(Records from a collection)
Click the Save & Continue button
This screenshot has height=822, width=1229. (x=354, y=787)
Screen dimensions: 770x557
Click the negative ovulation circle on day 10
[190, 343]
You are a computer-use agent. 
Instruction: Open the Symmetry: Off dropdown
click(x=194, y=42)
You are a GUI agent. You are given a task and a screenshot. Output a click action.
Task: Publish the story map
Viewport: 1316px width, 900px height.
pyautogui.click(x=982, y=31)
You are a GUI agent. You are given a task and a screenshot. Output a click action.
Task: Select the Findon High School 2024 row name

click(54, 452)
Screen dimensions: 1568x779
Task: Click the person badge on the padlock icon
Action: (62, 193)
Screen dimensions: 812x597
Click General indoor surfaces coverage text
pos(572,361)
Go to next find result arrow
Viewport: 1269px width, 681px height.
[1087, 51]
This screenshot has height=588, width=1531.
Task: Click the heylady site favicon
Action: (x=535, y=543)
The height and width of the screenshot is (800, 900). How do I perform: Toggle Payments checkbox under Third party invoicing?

- Your goal -
Reproduce each of the lines above, word for word.

- Output of the task -
Click the Save & Continue button
This screenshot has height=822, width=1229. (x=354, y=787)
Screen dimensions: 770x557
Click the negative ovulation circle on day 10
[190, 343]
You are a computer-use agent. 
Instruction: Open the Symmetry: Off dropdown
click(x=194, y=42)
You are a GUI agent. You are given a task and a screenshot. Output a click action.
Task: Publish the story map
Viewport: 1316px width, 900px height.
pyautogui.click(x=982, y=31)
You are a GUI agent. You are given a task and a screenshot. Output a click action.
Task: Select the Findon High School 2024 row name

click(54, 452)
Screen dimensions: 1568x779
Task: Click the person badge on the padlock icon
Action: (62, 193)
Screen dimensions: 812x597
Click General indoor surfaces coverage text
pos(572,361)
Go to next find result arrow
Viewport: 1269px width, 681px height.
[1087, 51]
This screenshot has height=588, width=1531.
Task: Click the heylady site favicon
Action: (x=535, y=543)
The height and width of the screenshot is (800, 900). How do I perform: Toggle Payments checkbox under Third party invoicing?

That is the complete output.